## What to produce:
Each line of the entries that contains the word "agent" adds one. Reply with the resulting number only.

## Data for this task:
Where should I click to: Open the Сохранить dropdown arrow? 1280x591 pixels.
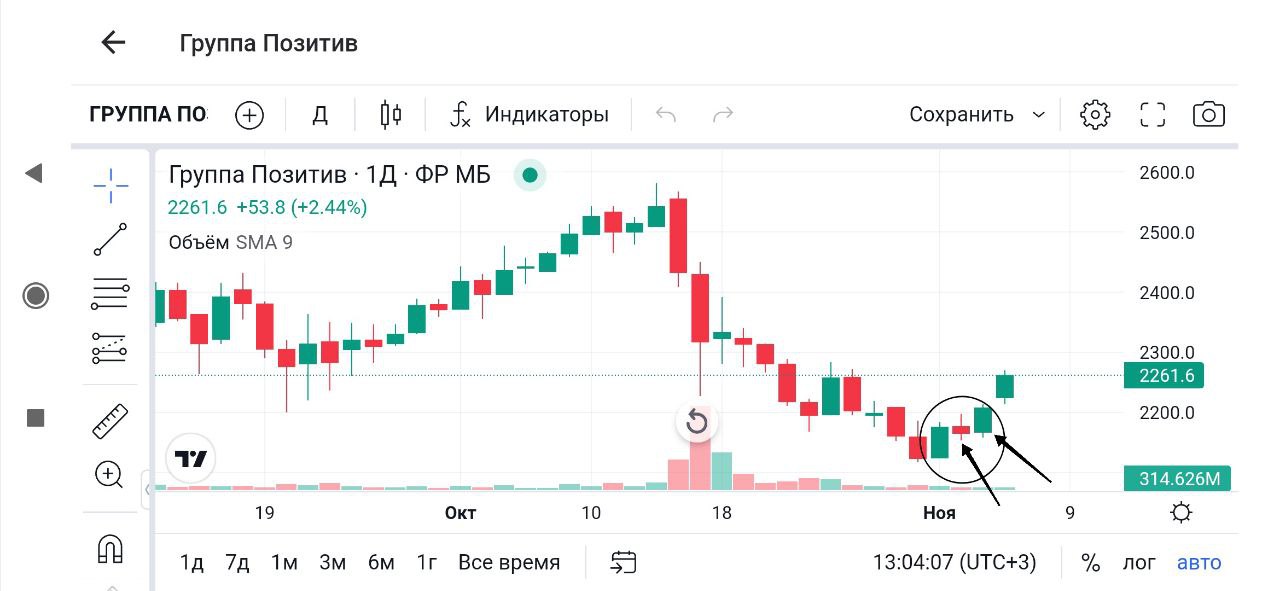point(1039,115)
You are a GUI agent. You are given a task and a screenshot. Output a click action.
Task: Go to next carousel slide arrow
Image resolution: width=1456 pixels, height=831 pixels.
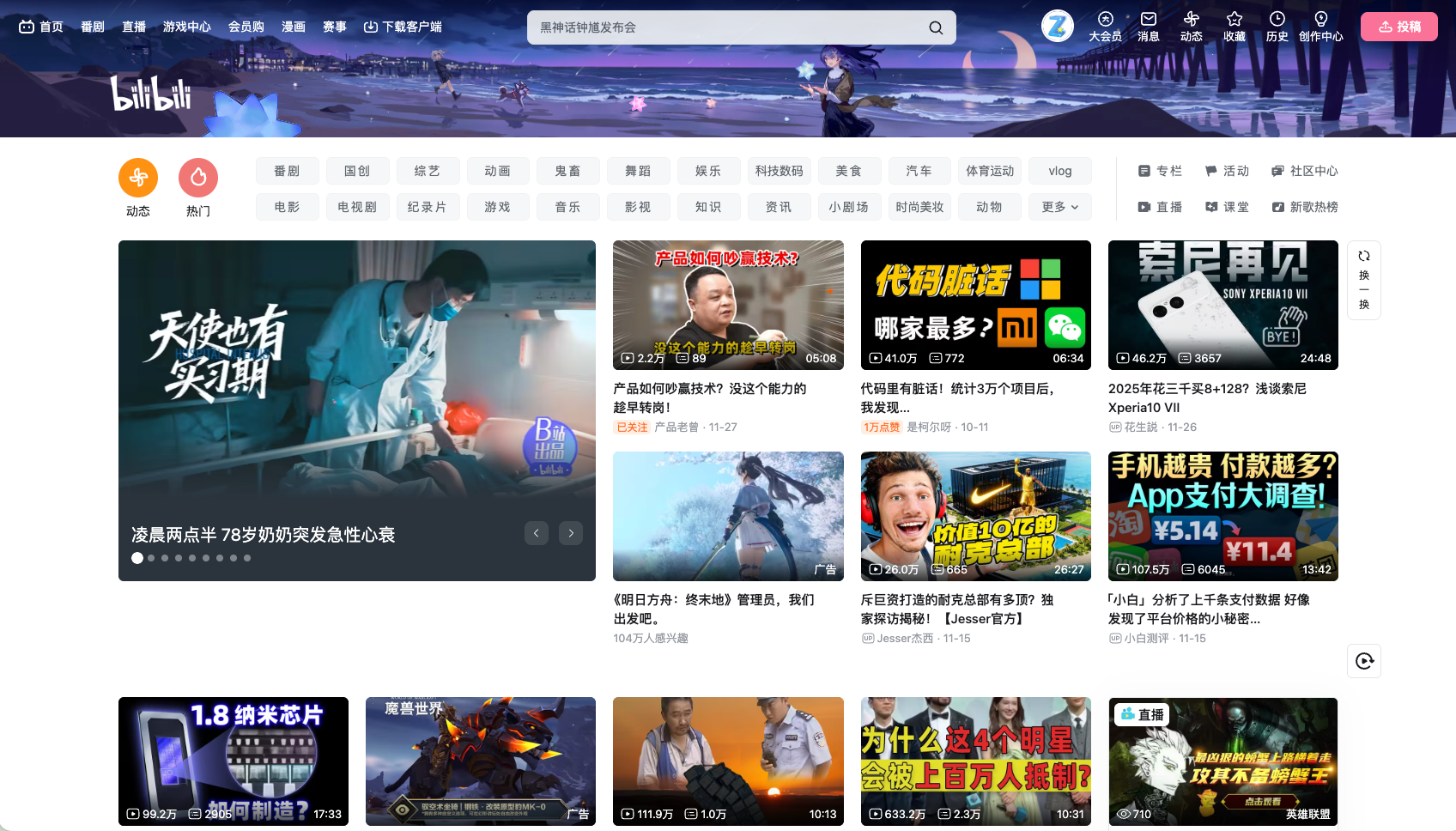571,533
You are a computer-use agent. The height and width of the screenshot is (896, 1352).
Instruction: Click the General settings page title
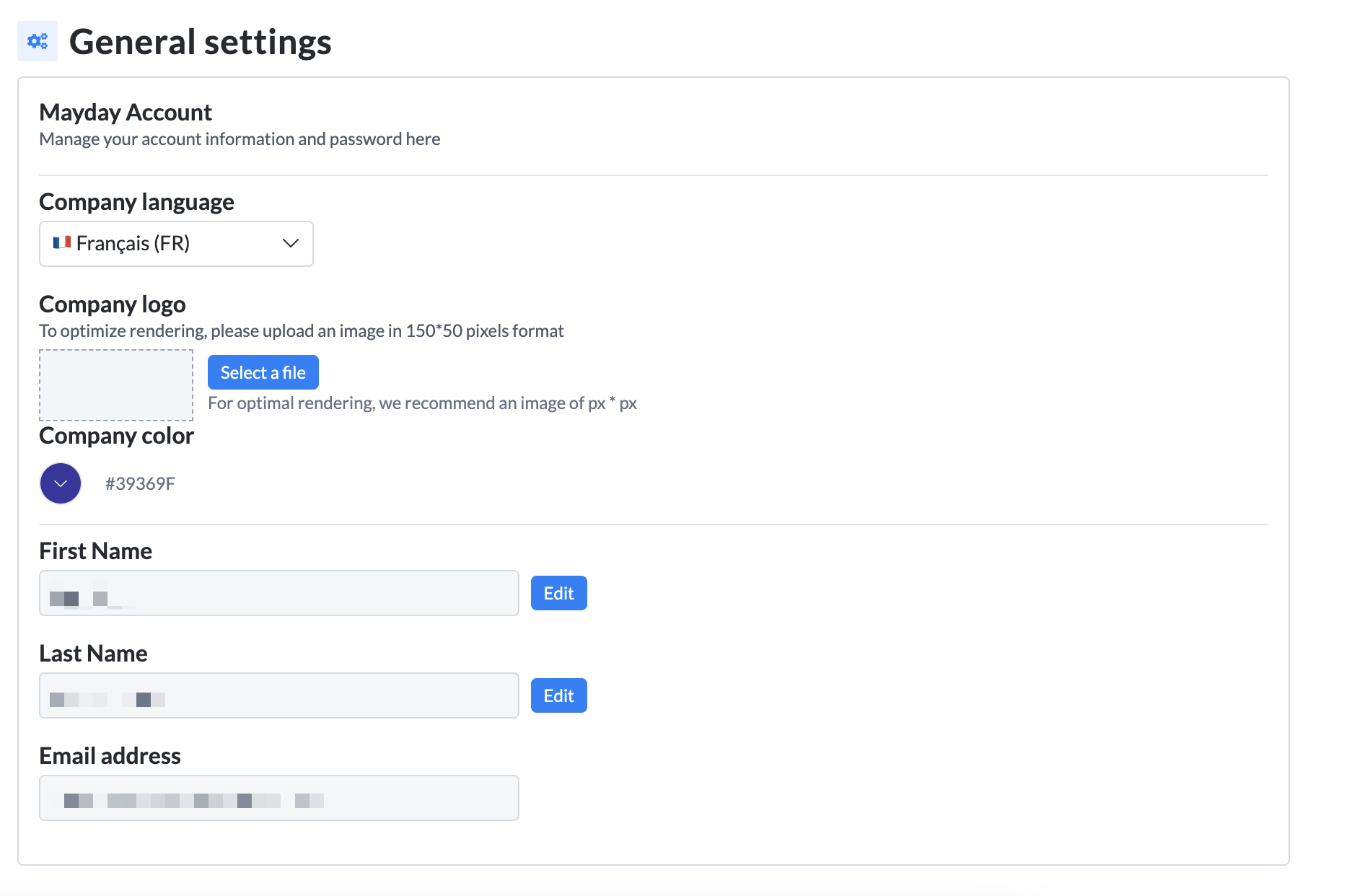[x=200, y=42]
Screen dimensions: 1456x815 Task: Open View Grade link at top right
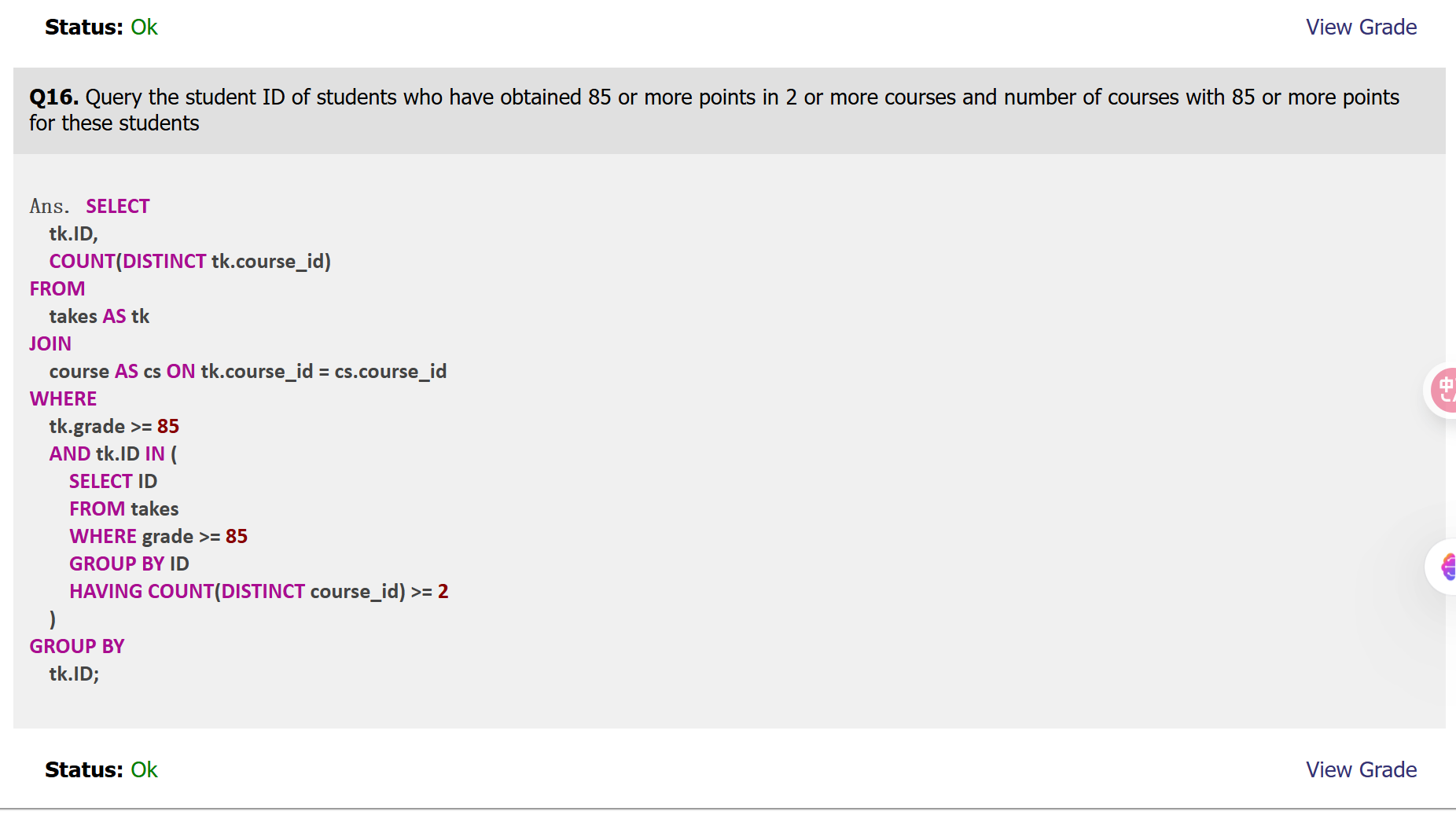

## Expected answer:
2